Our View: For which it stands
For Americans, the vision of a protester interrupting a U.S. president’s public remarks is unspectacular. Not so for leaders of many other countries where open and vigorous dissent isn’t protected as it is here.
Remember Cindy Sheehan’s anti-war camp-out at Crawford, Texas? Could any image send a stronger signal to the rest of the world about the United States’ commitment to liberty? Not likely.
Imagine what would have become of Wenyi Wang if she had tried that in Beijing? Or if she had harangued Chinese President Hu Jintau in China the way she did during a press conference last week at the White House, where Hu was visiting. All that did happen is that President Bush, who’s had plenty of experience with hecklers, quietly reassured Hu, “You’re OK,” and urged him to continue with his comments. Which Hu did.
In the end, Wang, a Chinese American whose Falun Gong religion is banned in China, got her say. So did Hu. A previous introduction to freedom of political expression occurred in Seattle where Hu’s arrival in the United States was marked by uneventful protests on behalf of Falun Gong and advocates of a free Tibet. Washington Gov. Chris Gregoire, who like Bush and other American politicians is familiar with boisterous protest demonstrations, saw it as no big deal.
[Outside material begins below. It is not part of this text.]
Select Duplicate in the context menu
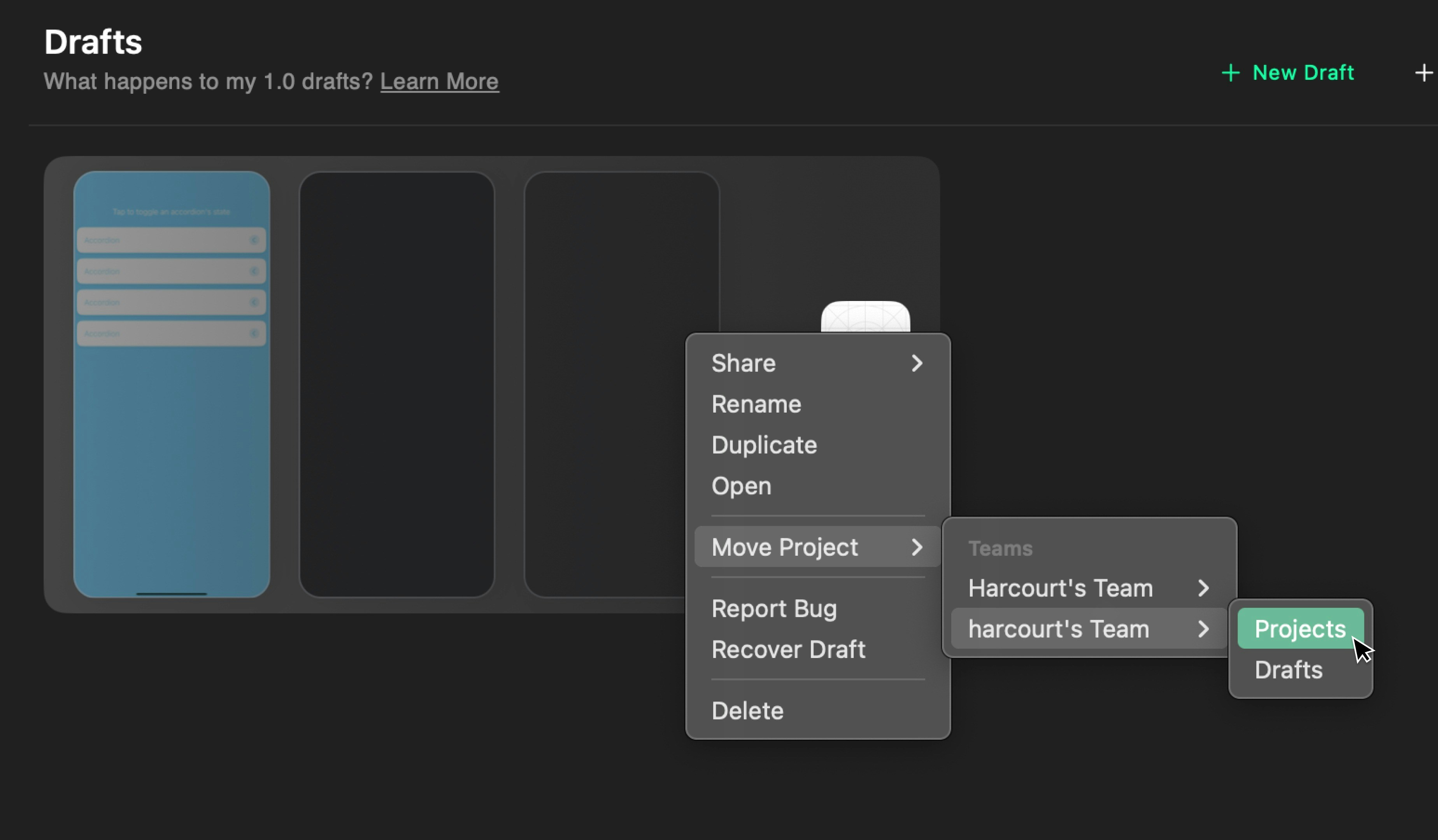pyautogui.click(x=764, y=445)
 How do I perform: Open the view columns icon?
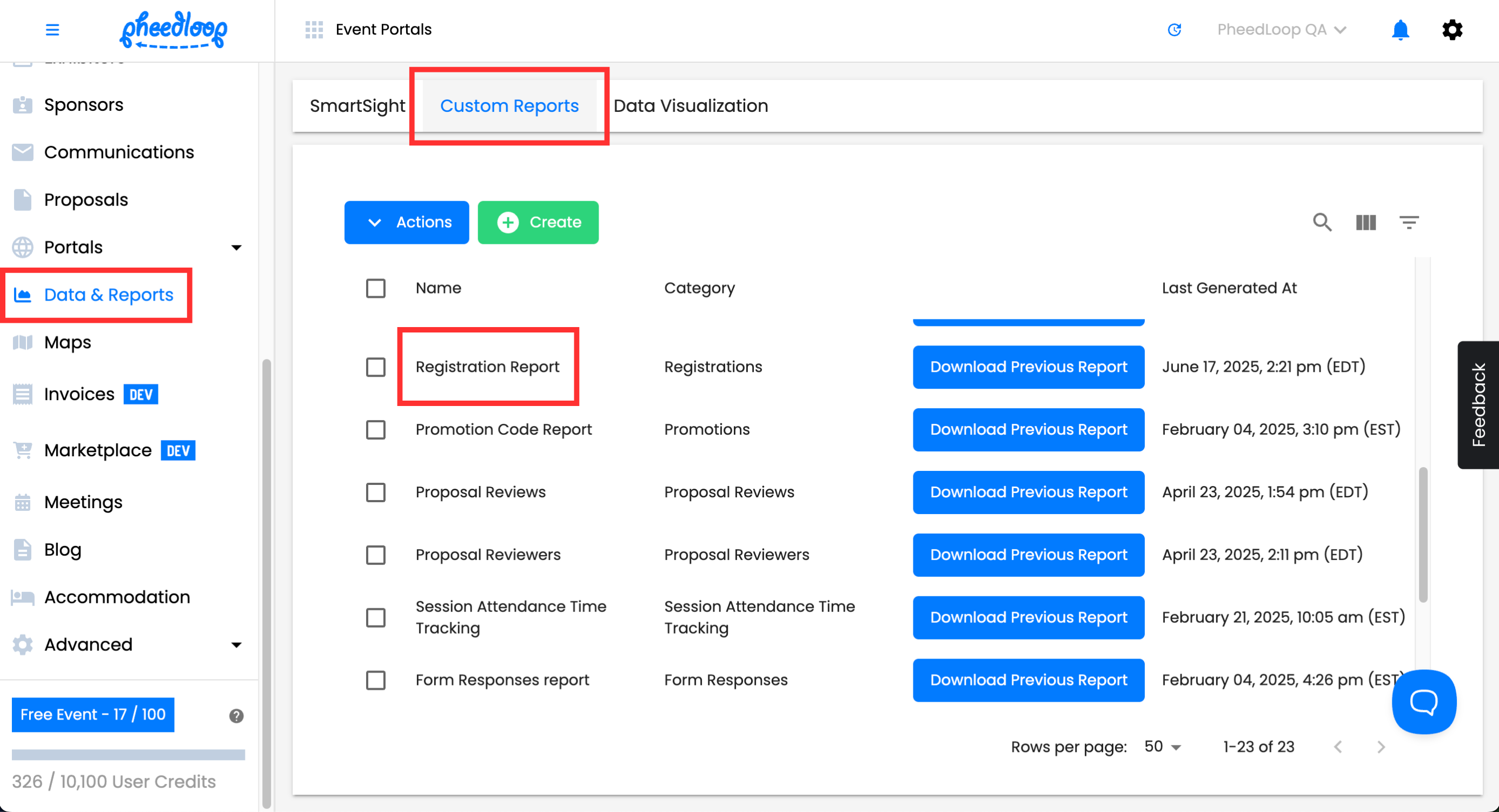pyautogui.click(x=1366, y=222)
That’s the way this country deals with conflict of opinion. We don’t just tolerate it, we ritualize it.
And the world – having seen one example after another spotlighted on the front pages, the evening news and the Internet – realizes we mean it. Critics shout condemnations at their leaders. Life goes on.
Not every American has full confidence in freedom of expression, however.
U.S. Sen. Orrin Hatch is proposing, again, a constitutional amendment making it unlawful to desecrate the American flag. Senate Majority Leader Bill Frist, R-Tenn., intends to bring the measure to a vote in the Senate this summer.
“An attack on the flag is an attack on our country and her people,” says Frist.
Flag-burning, odious as it is, is not an attack, Senator, it’s a criticism. Life goes on.
But when the United States can no longer endure criticism, the rest of the world will have less reason to trust that we’re materially different from places like China.